2 thoughts on “Gender differences in MS

  1. Heinz J. Mensing

    Heavens: women bleed for some 35 to 40 years, loose iron, that makes the difference in MS progression! (NOT in incidence, prevalence.)
    The central question is: What CAUSES MS (on the basis of a genetic predisposition)?
    This has been answered many decades ago:

    Go down to the chapter “Die Spirochaeta myelo…”, click on “LOOK INSIDE” and go to the second page (= p37): There you have the culprits, the cause of MS – documented for more than half a century, but IGNORED! (There are many more micrographs in the book showing spirochetes / borreliae in MS lesions. Neuropathologist Judith Miklossy has confirmed the histopathological work of Prof. Steiner with modern techniques, immunofluorescence…, but ?not published – other work on Alzheimer’s disease etiology has priority…)

    (Enter multiple sclerosis 1958 into a PubMed search to find for example a study by Newman et al. from Stanford in 1958, who cultivated spirochetes from MS CFS, or Brorson & Brorson from Norway 2001…: Why is all this ignored?)

    The author of the 1962 book on MS, Prof.
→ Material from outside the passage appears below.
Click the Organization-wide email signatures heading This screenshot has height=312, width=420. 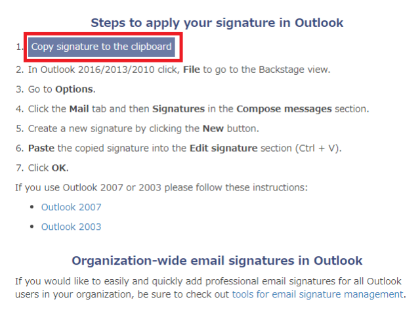(x=217, y=260)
Gabriel Steiner (1883-1965), was at Heidelberg University, but as a Jew was expelled by the Nazis in 1933, emigrated to the USA in 1936 and became a neurology professor at Wayne Universtity in 1937.
    There he continued his research… (Several papers by him found on PubMed…)

    His reviews on MS (i.e. in 1922, proving that the hypothetical spirochetal Infection causing MS was transmitted by ticks – almost 60 years before Willy Burgdorfer found borreliae in ticks he had collected) are written in German.
    I suggest that you contact SPRINGER publishers in ?Heidelberg / Berlin / ?New York… and ask if a translation of the ca. 150 page book would be possible. (I myself have looked for persons who might translate that book into English, and for possible funding…, up to now without success. I would help with the translation, knowing much of the work of Prof. G.Steiner, but am not a translator myself.)

    If you really want to know what causes MS you cannot ignore the early work from Germany (wich is a major draw-back of the 600 page book on MS history by Prof. Jock Murray, Halifax).
    Unfortunately present-day German neurology is not interested in the work of their former collegue Gabriel Steiner at all. So I have started to look outside Europe for help…
    Heinz J. Mensing

    1. Heinz J. Mensing

      I should add: If we accept the results of the decade-long research of Prof. G.Steiner on MS causation (which I do), what makes the difference in MS incidence has to be related to “tick exposure” differences in women (or rather girls) compared to men (boys), changing over the last centrury or so.